Vivienne Franzmann tries to offer the best of both worlds by mixing the personal with the political in The Most Horrific. A couple have an intense conversation full of halting pauses as they take a rather personal interest in reports of the latest celeb to be accused of sexual offences. Meantime a pub bore rattles off political horror stories and is rated by an on-stage critic who encourages him to be more abusive about bankers and to add more sex.
Franzmann may be having a dig at the trivialising effect of the media or even off-setting criticism by acknowledging the weaknesses in the play but, although imaginatively staged, there is no denying that the content is an emotionally numbing litany of tales that crop up in almost any newspaper.

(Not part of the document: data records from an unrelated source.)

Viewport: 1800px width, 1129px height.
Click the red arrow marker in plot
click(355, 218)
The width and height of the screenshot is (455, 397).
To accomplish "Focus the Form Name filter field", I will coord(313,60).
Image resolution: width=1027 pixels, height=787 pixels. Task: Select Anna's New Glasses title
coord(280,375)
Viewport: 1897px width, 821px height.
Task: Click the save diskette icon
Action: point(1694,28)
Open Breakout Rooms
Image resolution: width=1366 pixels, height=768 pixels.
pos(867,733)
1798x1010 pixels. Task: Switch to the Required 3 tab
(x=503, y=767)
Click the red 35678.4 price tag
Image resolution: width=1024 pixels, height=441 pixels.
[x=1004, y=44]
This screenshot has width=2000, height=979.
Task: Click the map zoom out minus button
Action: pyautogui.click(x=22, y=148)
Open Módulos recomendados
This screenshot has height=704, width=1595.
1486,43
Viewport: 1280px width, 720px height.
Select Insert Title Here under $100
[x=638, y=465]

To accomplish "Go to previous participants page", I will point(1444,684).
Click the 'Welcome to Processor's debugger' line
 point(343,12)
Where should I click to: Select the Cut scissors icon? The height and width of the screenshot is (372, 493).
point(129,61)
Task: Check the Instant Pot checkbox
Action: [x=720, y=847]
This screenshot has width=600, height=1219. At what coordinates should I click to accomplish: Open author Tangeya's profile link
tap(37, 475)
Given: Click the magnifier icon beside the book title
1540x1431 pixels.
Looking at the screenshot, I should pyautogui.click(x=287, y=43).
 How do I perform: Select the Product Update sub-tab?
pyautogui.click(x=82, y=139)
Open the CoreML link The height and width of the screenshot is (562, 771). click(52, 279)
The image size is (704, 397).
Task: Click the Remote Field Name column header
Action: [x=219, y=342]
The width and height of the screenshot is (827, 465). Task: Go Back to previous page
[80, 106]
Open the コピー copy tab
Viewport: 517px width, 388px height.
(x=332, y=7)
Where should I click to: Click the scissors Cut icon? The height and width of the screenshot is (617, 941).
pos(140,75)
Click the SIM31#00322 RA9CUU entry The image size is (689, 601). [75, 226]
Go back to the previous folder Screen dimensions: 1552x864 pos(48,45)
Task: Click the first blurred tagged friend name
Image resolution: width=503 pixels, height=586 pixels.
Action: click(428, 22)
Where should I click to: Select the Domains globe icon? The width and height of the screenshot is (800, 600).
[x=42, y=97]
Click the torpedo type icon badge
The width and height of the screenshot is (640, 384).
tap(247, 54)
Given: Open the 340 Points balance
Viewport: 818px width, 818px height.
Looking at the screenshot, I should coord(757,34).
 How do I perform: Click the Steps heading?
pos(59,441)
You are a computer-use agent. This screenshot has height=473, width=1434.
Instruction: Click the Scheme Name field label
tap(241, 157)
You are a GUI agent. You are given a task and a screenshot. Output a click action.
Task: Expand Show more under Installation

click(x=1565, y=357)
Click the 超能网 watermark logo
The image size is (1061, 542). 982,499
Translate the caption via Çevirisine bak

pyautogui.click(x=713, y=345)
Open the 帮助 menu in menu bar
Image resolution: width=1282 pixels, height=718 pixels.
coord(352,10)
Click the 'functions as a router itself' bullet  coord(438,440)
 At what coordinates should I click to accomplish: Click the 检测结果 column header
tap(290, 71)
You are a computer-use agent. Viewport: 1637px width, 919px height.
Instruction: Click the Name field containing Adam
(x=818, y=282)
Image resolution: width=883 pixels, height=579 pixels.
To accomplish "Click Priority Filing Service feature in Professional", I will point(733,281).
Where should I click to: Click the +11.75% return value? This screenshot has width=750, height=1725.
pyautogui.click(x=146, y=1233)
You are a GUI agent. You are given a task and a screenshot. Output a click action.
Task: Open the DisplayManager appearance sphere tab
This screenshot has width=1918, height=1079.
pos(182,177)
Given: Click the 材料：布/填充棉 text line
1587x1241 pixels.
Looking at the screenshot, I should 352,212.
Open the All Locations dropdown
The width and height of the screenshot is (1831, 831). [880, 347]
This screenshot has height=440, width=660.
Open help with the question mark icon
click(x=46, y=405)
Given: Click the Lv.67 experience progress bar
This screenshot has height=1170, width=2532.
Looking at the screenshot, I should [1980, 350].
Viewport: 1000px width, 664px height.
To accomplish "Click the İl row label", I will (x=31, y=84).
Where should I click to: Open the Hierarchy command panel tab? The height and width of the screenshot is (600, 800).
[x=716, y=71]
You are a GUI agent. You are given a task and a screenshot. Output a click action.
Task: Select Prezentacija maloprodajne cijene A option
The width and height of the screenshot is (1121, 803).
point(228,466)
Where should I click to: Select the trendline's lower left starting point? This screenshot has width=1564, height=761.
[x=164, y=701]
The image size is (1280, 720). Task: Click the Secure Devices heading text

Director Rob Johnston borrows from A Christmas Carol to tell of right wing MP Ira Profitt being haunted by a conscience figure reminding him that, in the past, he held decidedly different views on education. The speeches in Ira Profitt and The Man are lyrical when relating to personal matters but those on educational aspects become too lengthy to hold the attention. They really do sound like they have been pulled from a politics debate.
The short time available places some limitations on Re-Set Everything but it is a refreshing use of black comedy to explore the ludicrous lengths to which a family is driven by the imposition of the bedroom tax. Inua Ellam’s script makes excellent use of an increasingly farcical situation to draw out the absurdities of government policy. Brevity compels a number of contrivances but these could be resolved with a longer running time would allow more natural development.
The most successful piece is The Finger of God in which Anders Lustgarten ambitiously pushes the concept of political theatre to include also an analysis of macho culture. In an effort to re-invigorate sales the National Lottery exploits the trend of resentment towards those perceived as undeserving by introducing penalties as well as prizes.
This prompts men to demonstrate their masculinity by taking part even though the penalties are becoming harsher. This is an excellent play both thought provoking and entertaining and delivered with a perfect mixture of gleeful cynicism and deep stupidity by a skilled cast.